About this task
Filter the entries below down to the lines that hold "sidebar".

Supplied entries
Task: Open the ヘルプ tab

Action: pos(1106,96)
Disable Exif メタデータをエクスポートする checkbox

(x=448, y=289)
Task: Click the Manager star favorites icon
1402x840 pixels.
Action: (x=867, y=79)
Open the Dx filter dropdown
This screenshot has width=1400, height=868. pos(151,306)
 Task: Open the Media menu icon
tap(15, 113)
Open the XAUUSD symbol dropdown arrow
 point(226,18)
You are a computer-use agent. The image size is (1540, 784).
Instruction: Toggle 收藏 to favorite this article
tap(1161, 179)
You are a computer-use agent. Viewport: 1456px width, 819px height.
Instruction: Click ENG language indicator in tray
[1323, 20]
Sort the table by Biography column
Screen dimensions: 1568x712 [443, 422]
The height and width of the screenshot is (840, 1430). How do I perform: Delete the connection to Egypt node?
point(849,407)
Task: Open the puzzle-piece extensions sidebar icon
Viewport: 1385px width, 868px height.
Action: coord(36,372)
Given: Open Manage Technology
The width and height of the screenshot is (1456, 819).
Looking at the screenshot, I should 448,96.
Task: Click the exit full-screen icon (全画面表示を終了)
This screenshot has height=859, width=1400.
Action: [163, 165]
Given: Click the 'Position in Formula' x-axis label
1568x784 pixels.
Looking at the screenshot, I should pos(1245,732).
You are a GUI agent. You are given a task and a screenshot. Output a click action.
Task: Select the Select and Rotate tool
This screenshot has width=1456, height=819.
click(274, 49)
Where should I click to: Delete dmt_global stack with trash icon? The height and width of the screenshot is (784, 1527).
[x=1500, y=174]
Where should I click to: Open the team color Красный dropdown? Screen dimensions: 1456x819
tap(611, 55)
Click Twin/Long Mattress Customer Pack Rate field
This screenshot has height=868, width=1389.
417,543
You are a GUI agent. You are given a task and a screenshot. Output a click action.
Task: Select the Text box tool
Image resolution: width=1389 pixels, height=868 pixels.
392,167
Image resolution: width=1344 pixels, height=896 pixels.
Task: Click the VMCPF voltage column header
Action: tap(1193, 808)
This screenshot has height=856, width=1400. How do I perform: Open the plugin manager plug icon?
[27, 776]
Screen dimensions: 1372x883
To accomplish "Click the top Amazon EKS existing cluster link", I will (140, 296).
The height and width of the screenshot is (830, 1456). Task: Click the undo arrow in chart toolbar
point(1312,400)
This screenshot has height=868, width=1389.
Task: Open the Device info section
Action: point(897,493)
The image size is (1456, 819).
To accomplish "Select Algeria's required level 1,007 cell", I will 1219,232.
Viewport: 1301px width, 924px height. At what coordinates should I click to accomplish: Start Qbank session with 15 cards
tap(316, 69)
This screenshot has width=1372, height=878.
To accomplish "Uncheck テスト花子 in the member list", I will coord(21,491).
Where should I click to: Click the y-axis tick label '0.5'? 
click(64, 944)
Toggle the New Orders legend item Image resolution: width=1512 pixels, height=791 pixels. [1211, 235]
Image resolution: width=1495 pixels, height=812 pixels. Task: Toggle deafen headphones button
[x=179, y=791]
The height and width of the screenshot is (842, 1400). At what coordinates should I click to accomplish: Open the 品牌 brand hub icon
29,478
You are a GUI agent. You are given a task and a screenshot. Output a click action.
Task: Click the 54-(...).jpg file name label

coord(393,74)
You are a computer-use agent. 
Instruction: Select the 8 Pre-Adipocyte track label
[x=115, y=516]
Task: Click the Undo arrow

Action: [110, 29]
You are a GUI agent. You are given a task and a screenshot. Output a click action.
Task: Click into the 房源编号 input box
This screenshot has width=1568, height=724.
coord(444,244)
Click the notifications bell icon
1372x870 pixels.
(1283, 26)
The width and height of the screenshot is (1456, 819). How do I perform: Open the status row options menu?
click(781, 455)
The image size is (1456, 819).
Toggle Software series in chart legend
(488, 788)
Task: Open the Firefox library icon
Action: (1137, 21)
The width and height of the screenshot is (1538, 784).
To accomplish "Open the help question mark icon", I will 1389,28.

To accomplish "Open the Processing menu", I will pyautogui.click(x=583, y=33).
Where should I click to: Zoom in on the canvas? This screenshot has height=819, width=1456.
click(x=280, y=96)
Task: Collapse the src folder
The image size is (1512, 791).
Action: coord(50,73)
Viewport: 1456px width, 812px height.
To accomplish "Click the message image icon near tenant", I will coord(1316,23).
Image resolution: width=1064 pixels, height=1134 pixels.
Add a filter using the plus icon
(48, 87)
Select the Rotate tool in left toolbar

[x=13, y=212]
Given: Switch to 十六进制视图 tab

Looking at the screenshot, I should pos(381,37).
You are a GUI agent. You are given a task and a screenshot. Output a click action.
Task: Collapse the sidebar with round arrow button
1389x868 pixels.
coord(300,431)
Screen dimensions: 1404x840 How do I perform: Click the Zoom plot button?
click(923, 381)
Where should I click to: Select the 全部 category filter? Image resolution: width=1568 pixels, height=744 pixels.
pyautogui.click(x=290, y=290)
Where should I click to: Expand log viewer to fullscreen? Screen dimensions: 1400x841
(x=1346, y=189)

Answer
Task: Open the puzzle-piece extensions sidebar icon
Task: Collapse the sidebar with round arrow button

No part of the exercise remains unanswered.